→ The task: Provide a verbatim copy of all the records below, leaving the images out.

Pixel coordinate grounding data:
=== Begin Enclosure ===

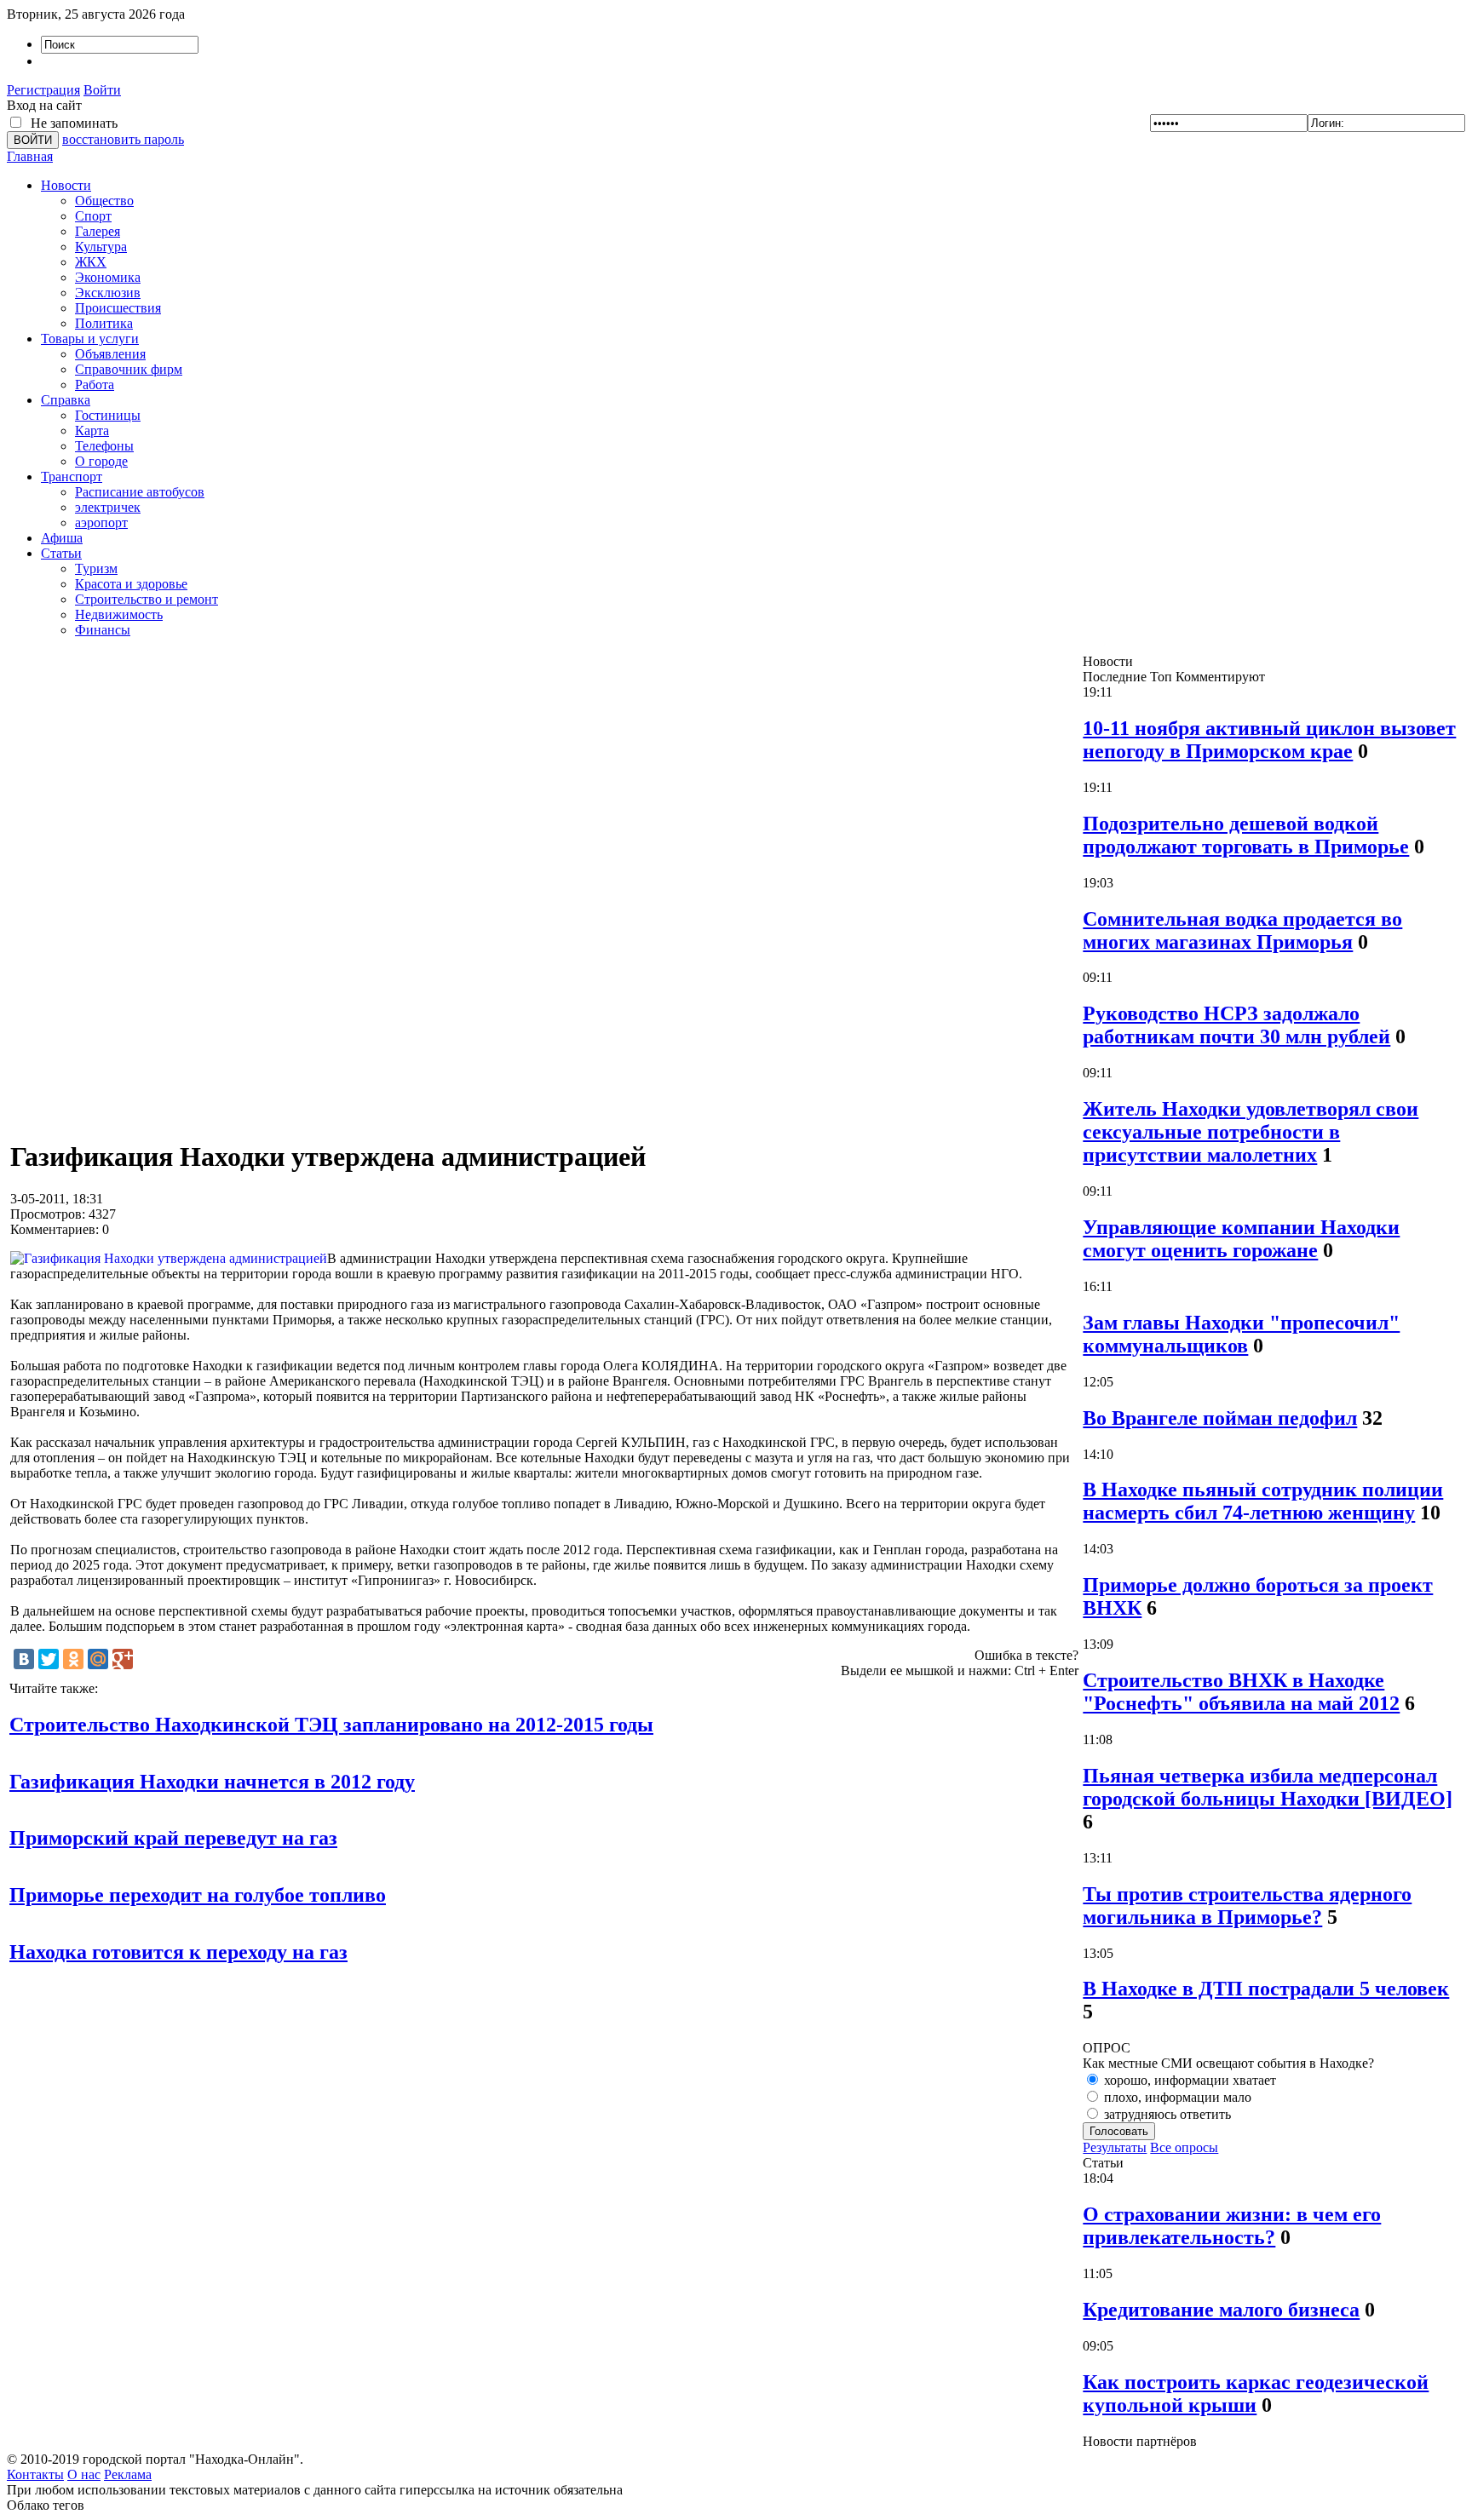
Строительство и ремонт (146, 599)
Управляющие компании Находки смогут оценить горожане (1241, 1238)
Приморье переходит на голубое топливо (197, 1895)
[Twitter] (48, 1659)
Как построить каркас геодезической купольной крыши (1256, 2393)
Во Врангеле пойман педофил (1220, 1418)
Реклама (128, 2474)
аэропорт (101, 522)
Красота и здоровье (131, 584)
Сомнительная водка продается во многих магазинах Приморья (1242, 930)
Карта (92, 430)
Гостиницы (108, 415)
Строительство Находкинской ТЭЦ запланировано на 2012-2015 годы (331, 1724)
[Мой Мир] (98, 1659)
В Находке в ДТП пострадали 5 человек (1266, 1989)
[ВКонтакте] (24, 1659)
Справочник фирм (128, 369)
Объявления (110, 354)
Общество (104, 200)
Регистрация (43, 90)
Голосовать (1119, 2131)
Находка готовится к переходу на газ (178, 1952)
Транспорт (71, 476)
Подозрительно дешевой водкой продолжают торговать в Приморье (1246, 835)
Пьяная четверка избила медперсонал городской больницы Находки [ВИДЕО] (1267, 1787)
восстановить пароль (123, 139)
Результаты (1115, 2147)
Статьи (61, 553)
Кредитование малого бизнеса (1221, 2310)
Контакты (35, 2474)
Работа (94, 384)
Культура (101, 246)
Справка (65, 400)
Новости (66, 185)
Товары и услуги (90, 338)
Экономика (108, 277)
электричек (108, 507)
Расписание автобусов (139, 492)
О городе (101, 461)
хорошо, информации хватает (1188, 2080)
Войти (102, 90)
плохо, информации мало (1176, 2097)
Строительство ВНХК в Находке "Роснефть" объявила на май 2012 (1241, 1691)
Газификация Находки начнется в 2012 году (212, 1782)
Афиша (62, 538)
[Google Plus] (122, 1659)
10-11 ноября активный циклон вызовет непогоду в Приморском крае (1269, 739)
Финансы (102, 630)
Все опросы (1184, 2147)
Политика (104, 323)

=== End Enclosure ===

→ Output of the task:
Строительство и ремонт (146, 599)
Управляющие компании Находки смогут оценить горожане (1241, 1238)
Приморье переходит на голубое топливо (197, 1895)
[Twitter] (48, 1659)
Как построить каркас геодезической купольной крыши (1256, 2393)
Во Врангеле пойман педофил (1220, 1418)
Реклама (128, 2474)
аэропорт (101, 522)
Красота и здоровье (131, 584)
Сомнительная водка продается во многих магазинах Приморья (1242, 930)
Карта (92, 430)
Гостиницы (108, 415)
Строительство Находкинской ТЭЦ запланировано на 2012-2015 годы (331, 1724)
[Мой Мир] (98, 1659)
В Находке в ДТП пострадали 5 человек (1266, 1989)
[ВКонтакте] (24, 1659)
Справочник фирм (128, 369)
Объявления (110, 354)
Общество (104, 200)
Регистрация (43, 90)
Голосовать (1119, 2131)
Находка готовится к переходу на газ (178, 1952)
Транспорт (71, 476)
Подозрительно дешевой водкой продолжают торговать в Приморье (1246, 835)
Пьяная четверка избила медперсонал городской больницы Находки [ВИДЕО] (1267, 1787)
восстановить пароль (123, 139)
Результаты (1115, 2147)
Статьи (61, 553)
Кредитование малого бизнеса (1221, 2310)
Контакты (35, 2474)
Работа (94, 384)
Культура (101, 246)
Справка (65, 400)
Новости (66, 185)
Товары и услуги (90, 338)
Экономика (108, 277)
электричек (108, 507)
Расписание автобусов (139, 492)
О городе (101, 461)
хорошо, информации хватает (1188, 2080)
Войти (102, 90)
плохо, информации мало (1176, 2097)
Строительство ВНХК в Находке "Роснефть" объявила на май 2012 (1241, 1691)
Газификация Находки начнется в 2012 году (212, 1782)
Афиша (62, 538)
[Google Plus] (122, 1659)
10-11 ноября активный циклон вызовет непогоду в Приморском крае (1269, 739)
Финансы (102, 630)
Все опросы (1184, 2147)
Политика (104, 323)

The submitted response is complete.